TRY IT
Every line of the material that holds "Switch" should be counted; give the number and nothing more.

RECORDS FOR THIS EXERCISE
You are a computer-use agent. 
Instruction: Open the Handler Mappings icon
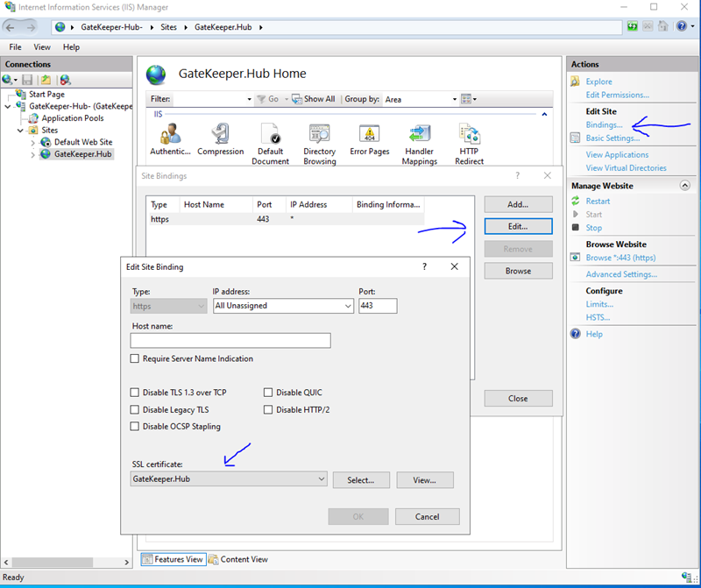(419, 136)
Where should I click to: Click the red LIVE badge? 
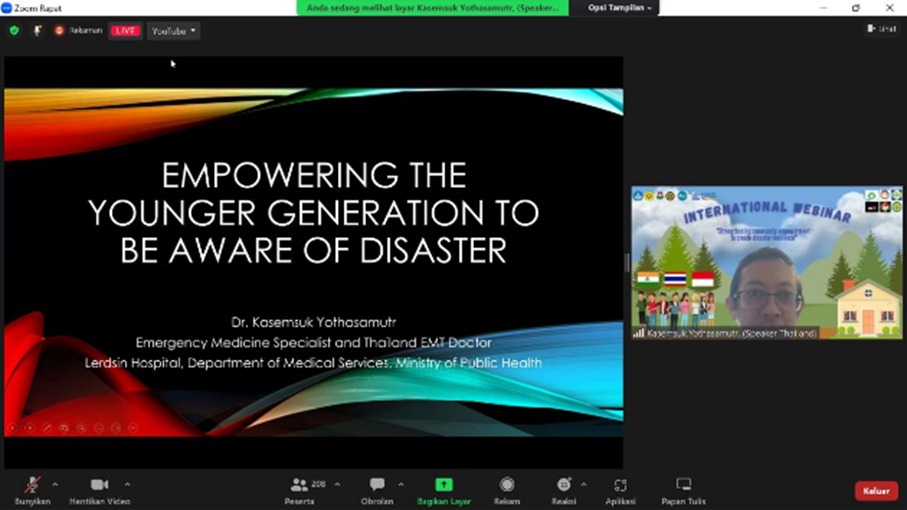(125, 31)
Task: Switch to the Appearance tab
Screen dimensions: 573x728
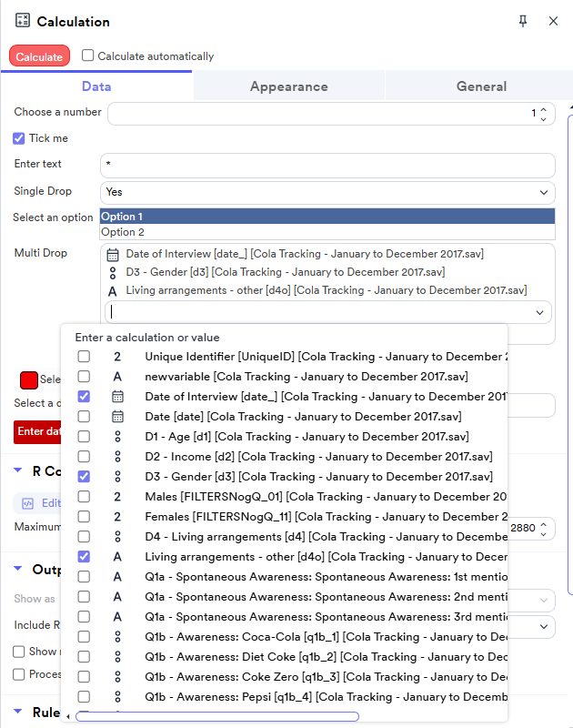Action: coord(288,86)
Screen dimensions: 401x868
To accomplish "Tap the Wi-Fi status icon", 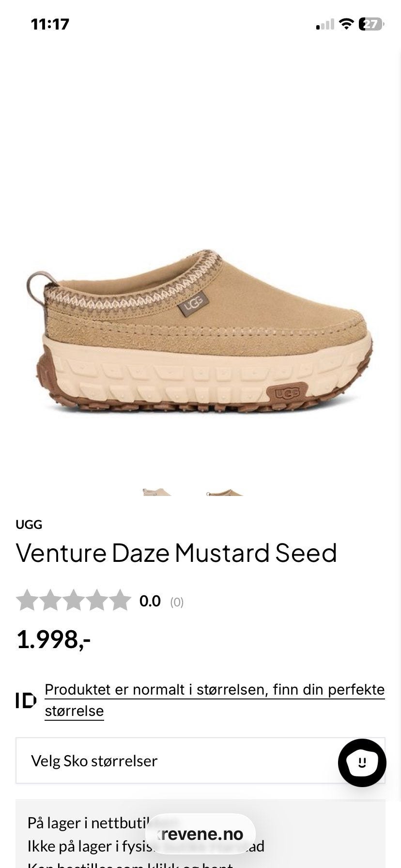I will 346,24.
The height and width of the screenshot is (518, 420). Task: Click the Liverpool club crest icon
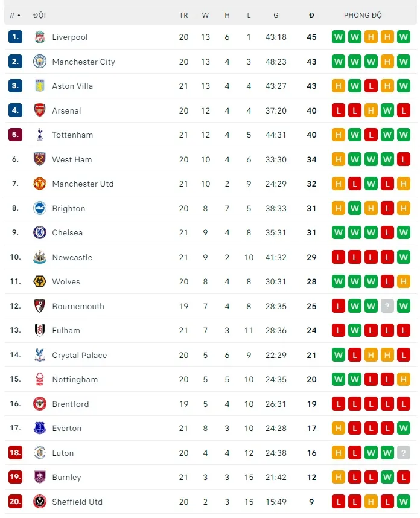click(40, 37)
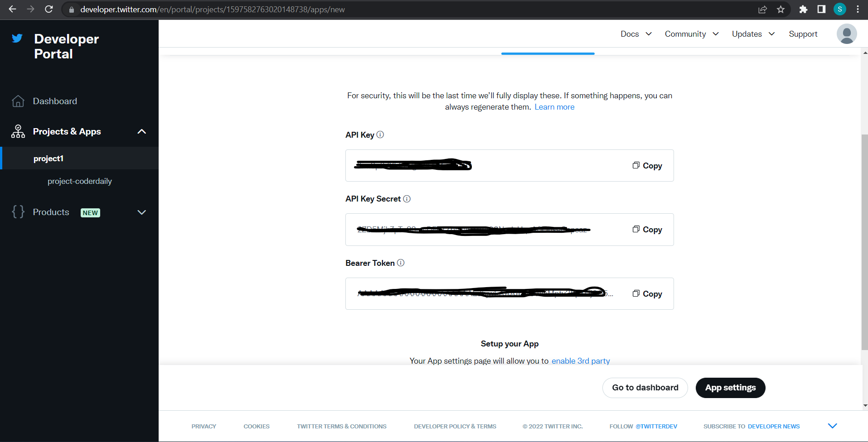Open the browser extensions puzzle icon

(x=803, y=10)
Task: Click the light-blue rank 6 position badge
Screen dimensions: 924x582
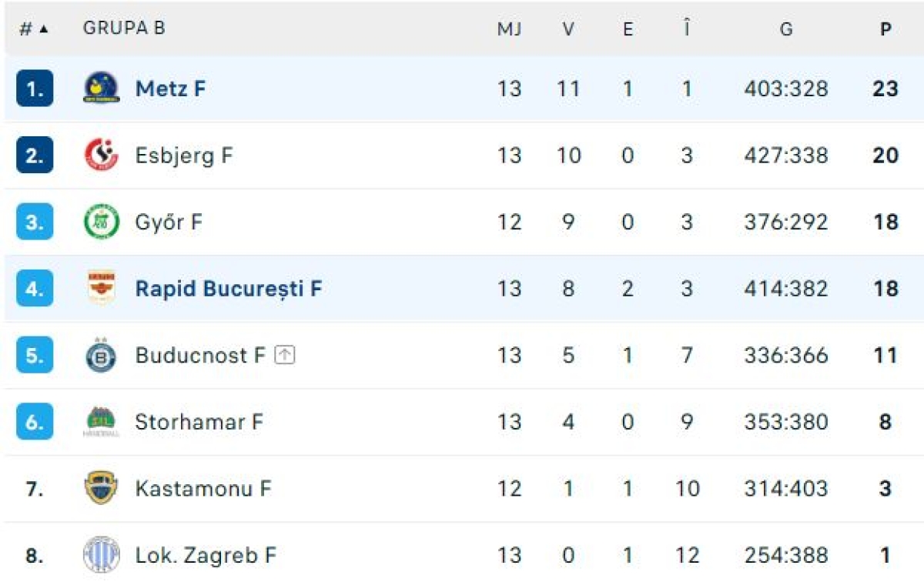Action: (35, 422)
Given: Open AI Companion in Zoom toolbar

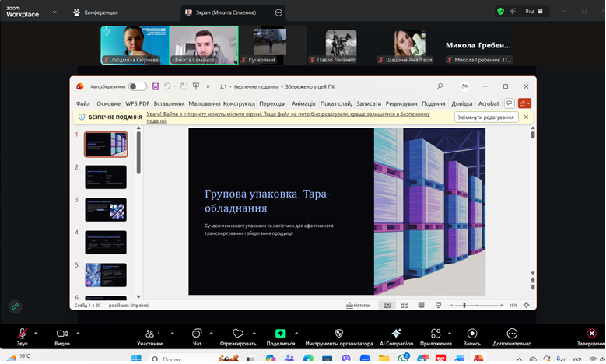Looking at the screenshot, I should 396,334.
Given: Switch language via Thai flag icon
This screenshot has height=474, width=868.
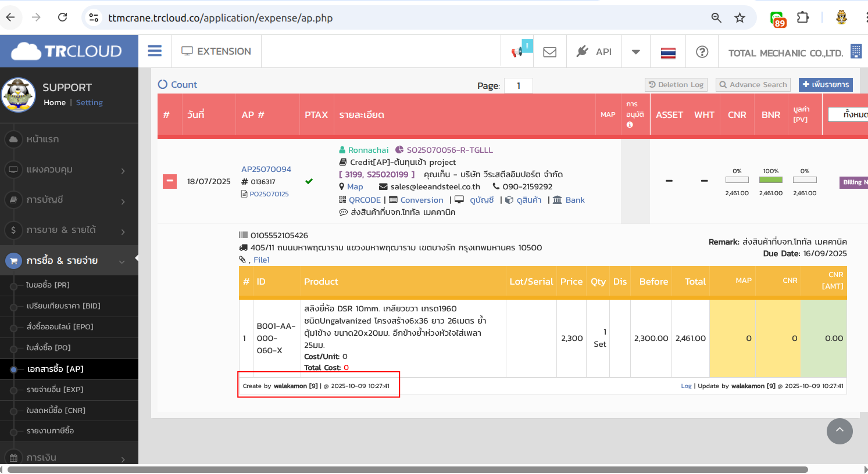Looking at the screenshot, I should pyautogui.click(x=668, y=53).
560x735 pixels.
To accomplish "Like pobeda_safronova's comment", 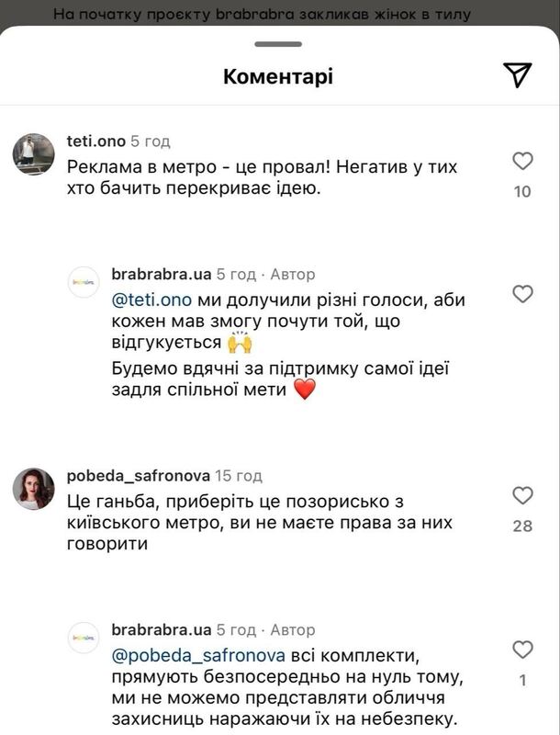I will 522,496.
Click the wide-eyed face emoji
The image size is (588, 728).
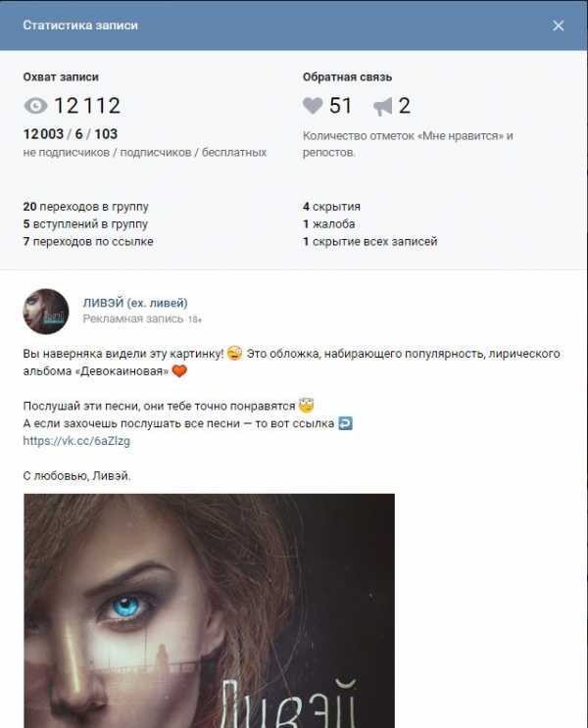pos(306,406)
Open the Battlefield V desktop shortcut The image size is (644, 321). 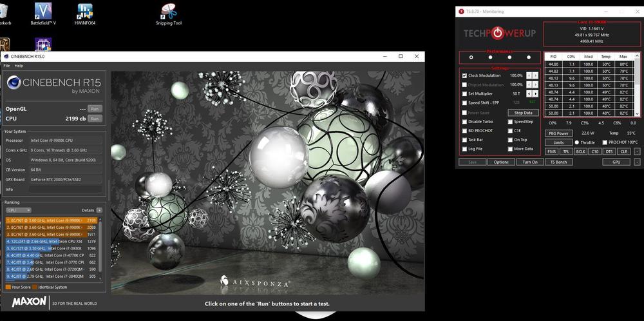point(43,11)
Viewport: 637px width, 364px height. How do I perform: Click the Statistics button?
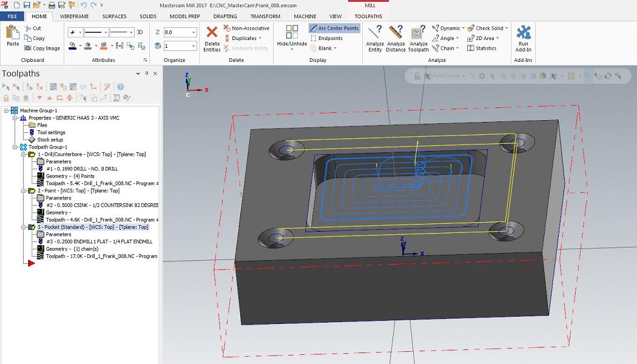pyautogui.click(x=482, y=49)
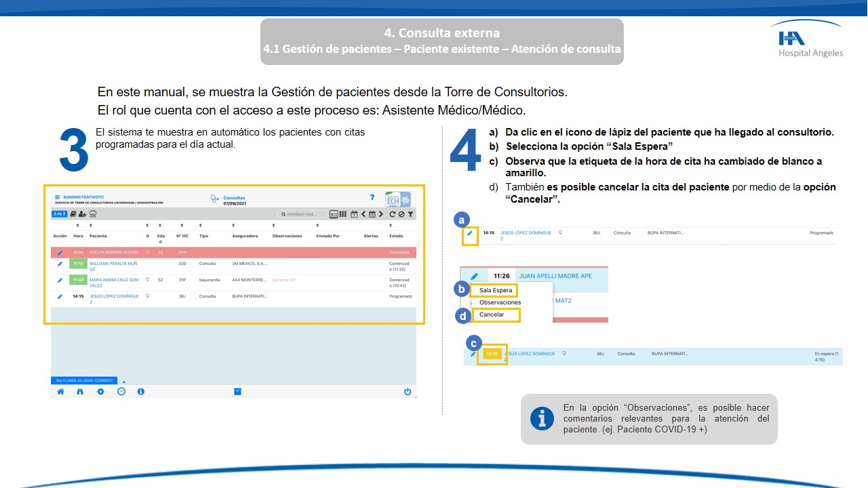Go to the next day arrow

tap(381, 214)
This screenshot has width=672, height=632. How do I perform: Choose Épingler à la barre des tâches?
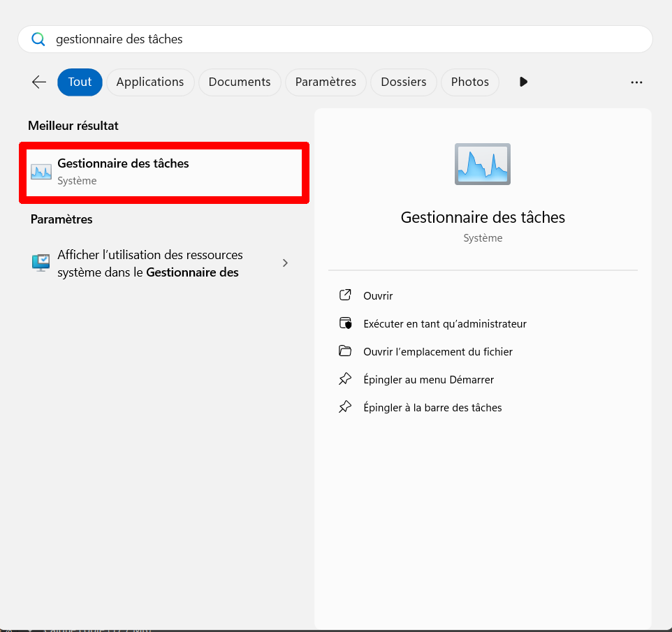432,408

EXERCISE OUTPUT
2